This blog post is part of a series investigating different demographics and uses of mySociety services. You can read more about this series here

The FixMyStreet section of the Explorer mini-site helps explore the relationship between demographic features and FixMyStreet reports.

In one use case, it maps the location a report was made to a ‘neighbourhood’ sized area, and then in turn to sets of statistics measured against those areas — most importantly, the indices of multiple deprivation.  These areas are Lower Super Output Areas (LSOAs) in England and Wales, Data Zones (DZ) in Scotland and Lower Output Areas (LOA) in Northern Ireland (although NI is not covered separately in the Explorer site due a relative lack of data). These can be seen as equivalent to census tracts in the US and each LSOA has a population of around 1,500 people, while Data Zones have around 500-1000 people.

While this statistical unit feels neighbourhood-sized and so is used to examine data for effects that may result from being in the same neighbourhood, the approach has the significant problem that what people on the ground perceive as their “neighbourhood” is unlikely to exactly overlap onto the statistical unit. On the edge of a LSOA, even a 50m radius around a home will cross into another statistical area.

Making the problem worse is that the idea of a neighbourhood is very variable. People can disagree with each other about the boundaries of their area. Claudia Coluton, Jill Korbin, Tsui Chan, Marilyn Su (2001) found that when citizens were asked to draw the boundaries of their neighbourhood these very rarely aligned with US census tracts. As the gif in this tweet shows a set of citizen-drawn boundaries for Stoke Newington in East London, and while there is a clear core, there is substantial disagreement between residents about the size of this area.

Laura Macdonald, Ade Kearns and Anne Ellaway (2013)  found that residents in West Central Scotland had a different perception of how well placed they were for ‘local’ amenities compared to the geographic distance. This reflects that what was viewed as local from the outside might not be viewed the same way by locals: there is a context gap that just cannot be bridged at this scale of analysis.

Understanding of neighbourhood effects is often positioned in terms of guardianship of a home area, and this means that certain kinds of reports might be more apparent in areas where these boundaries are less clear — leading to conflict. Joscha Legewie and Merlin Shaeffer (2016) used New York 311 calls to demonstrate that complaints about blocked driveways, noise from neighbours and drinking in public were more frequent on the boundaries of areas with differing demographics. This can also be seen in the idea that complaints about dog fouling are used for score-settling between neighbours in Chicago. Complaints can be about conflicts as well as actual problems reported.

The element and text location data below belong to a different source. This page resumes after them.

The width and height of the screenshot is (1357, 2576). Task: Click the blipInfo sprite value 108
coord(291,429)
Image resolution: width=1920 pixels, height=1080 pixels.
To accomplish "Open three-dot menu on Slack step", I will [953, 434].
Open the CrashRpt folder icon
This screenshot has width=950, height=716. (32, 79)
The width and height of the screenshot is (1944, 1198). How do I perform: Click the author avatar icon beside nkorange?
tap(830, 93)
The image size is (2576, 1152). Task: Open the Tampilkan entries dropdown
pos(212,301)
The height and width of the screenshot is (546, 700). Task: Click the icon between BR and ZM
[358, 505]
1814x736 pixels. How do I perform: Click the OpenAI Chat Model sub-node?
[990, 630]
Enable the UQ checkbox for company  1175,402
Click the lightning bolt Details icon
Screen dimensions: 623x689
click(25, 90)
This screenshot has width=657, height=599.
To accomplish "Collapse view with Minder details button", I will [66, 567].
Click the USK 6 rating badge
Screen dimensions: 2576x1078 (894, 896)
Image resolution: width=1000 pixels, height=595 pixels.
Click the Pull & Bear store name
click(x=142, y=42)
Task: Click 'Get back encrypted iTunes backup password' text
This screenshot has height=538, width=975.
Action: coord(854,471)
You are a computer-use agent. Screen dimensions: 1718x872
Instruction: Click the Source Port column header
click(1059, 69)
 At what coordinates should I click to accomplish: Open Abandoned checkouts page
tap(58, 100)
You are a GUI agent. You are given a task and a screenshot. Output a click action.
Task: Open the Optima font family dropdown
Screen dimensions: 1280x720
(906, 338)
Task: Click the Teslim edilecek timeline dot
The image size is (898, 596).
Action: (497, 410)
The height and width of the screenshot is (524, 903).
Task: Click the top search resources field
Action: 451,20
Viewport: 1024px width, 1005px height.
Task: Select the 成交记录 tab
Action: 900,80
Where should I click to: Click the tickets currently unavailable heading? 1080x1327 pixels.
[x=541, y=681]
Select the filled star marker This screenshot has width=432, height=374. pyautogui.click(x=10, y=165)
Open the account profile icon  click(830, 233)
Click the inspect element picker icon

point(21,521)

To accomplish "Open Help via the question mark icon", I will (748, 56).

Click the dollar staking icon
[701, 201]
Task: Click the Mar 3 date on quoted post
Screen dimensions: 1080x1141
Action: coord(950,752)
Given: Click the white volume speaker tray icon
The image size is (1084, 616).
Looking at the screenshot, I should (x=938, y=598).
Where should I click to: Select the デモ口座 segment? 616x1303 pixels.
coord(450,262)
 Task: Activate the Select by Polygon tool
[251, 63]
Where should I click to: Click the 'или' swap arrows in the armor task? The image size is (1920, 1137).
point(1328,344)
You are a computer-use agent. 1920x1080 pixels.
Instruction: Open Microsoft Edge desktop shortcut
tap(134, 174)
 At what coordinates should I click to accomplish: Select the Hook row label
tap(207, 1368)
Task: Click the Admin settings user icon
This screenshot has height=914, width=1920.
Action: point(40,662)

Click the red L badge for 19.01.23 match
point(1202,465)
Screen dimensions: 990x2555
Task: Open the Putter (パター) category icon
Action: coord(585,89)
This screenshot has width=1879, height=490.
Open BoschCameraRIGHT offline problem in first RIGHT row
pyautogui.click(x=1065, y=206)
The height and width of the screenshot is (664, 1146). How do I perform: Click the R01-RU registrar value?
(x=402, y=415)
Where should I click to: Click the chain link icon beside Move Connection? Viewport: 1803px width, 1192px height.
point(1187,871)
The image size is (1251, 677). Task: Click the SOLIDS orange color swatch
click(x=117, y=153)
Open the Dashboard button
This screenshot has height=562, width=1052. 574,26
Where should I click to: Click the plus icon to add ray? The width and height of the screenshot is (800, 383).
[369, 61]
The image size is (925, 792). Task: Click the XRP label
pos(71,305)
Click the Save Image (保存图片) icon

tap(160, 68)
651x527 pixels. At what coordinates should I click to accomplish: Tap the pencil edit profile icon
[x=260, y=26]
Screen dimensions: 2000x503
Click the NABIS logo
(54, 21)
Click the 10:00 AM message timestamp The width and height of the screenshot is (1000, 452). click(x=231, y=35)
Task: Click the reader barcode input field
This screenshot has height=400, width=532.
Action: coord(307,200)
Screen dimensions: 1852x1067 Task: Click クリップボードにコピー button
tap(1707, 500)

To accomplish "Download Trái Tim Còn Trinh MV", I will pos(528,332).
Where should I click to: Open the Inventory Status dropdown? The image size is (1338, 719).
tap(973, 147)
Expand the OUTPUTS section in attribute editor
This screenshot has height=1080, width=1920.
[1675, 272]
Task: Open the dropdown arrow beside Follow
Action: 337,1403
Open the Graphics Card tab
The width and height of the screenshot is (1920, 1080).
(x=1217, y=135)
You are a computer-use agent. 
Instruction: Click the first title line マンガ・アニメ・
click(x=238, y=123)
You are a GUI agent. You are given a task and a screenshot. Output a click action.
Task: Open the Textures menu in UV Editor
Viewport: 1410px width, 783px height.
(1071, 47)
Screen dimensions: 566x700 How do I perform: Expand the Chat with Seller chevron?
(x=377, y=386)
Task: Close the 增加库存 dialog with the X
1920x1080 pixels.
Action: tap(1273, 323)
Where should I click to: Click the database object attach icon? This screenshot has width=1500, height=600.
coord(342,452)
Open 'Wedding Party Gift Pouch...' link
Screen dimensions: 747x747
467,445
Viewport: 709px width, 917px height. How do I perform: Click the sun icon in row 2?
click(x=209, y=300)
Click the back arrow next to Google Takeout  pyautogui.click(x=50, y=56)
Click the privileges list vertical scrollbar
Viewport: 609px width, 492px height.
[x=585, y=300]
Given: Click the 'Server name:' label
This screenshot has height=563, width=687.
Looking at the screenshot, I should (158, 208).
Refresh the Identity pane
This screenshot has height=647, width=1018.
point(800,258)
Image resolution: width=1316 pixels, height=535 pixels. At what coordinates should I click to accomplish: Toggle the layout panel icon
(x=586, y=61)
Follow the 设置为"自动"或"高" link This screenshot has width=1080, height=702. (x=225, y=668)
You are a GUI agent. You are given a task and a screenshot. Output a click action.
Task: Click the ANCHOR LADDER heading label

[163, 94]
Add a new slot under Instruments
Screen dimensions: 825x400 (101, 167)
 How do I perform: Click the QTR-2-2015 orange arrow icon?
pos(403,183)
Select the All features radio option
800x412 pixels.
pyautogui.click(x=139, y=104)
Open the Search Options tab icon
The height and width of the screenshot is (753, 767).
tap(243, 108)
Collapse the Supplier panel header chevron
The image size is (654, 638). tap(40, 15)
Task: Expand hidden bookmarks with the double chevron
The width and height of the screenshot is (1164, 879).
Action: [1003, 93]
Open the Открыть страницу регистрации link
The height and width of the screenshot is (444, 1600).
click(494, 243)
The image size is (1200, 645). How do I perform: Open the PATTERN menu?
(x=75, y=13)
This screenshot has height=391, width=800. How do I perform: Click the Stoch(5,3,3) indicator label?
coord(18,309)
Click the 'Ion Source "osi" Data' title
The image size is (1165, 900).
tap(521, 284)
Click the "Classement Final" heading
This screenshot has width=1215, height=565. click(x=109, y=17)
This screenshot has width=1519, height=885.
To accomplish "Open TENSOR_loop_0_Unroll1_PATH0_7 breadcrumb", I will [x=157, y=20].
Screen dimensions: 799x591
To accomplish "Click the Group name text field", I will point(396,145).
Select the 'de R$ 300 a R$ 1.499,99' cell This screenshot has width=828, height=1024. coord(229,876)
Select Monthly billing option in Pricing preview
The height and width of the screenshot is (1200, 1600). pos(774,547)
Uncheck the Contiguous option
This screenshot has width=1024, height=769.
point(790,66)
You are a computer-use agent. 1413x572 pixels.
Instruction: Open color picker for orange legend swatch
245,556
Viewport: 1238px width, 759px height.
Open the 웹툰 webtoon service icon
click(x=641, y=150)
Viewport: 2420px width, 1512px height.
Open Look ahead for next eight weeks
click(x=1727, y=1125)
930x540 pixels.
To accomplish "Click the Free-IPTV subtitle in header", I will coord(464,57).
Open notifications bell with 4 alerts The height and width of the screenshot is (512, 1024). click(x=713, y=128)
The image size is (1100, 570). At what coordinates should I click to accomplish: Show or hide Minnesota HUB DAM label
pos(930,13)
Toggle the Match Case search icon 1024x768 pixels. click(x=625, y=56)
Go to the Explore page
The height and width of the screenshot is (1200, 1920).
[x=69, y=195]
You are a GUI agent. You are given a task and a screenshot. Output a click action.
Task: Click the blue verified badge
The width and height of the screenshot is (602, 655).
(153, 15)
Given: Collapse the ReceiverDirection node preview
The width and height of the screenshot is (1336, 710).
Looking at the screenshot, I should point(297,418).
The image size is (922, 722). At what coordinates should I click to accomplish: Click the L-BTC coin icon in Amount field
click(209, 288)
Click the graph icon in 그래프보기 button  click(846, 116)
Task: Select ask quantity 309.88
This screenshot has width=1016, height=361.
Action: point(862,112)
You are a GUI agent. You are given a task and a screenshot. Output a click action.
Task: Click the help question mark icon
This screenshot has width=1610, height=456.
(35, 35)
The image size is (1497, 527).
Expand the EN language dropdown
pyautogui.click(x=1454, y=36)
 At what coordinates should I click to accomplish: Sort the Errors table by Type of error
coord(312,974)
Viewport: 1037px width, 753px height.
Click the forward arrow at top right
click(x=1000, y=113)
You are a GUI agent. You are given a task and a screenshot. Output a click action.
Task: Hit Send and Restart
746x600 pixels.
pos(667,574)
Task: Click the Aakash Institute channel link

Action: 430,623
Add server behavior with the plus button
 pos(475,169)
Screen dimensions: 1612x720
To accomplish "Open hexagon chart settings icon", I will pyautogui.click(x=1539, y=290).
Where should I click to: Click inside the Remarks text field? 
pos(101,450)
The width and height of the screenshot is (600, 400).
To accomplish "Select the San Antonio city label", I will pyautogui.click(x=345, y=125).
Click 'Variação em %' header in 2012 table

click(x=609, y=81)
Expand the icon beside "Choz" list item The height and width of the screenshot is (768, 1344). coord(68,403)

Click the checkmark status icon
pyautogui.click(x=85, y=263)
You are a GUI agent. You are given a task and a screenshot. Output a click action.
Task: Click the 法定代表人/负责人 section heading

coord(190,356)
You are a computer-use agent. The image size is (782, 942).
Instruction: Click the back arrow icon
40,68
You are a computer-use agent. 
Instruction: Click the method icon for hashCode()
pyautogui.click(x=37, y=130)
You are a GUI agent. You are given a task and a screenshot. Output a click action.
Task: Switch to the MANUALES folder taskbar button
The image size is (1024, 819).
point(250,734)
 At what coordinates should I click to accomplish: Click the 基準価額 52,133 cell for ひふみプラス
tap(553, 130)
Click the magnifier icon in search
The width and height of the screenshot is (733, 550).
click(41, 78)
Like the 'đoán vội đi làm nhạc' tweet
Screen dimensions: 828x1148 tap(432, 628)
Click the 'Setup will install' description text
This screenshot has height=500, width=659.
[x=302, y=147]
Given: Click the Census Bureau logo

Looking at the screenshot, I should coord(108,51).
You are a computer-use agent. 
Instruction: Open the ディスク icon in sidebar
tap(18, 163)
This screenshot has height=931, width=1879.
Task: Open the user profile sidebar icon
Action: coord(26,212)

In a related problem, Alasdair Rae and Elvis Nyanzu show in some areas the most deprived 10% of areas and the least deprived 10% are not far from each other. This means that relationships between reports and the features of deprivation might be harder to detect. The less homogenous the area, the greater the chance that features affecting how likely a person is to report will result in reports in a LSOA that is substantially different from their ‘home’ area.

This blog post is exploring a potential problem with the explorer minisite methodology. A big part of what the explorer site is doing is trying to show how much different kinds of reports are “explained” by different local features — but because of various forms of fuzziness the differences it detects may be less sharp than actually exists. In general, however, not detecting things that are there is a better problem to have than the opposite.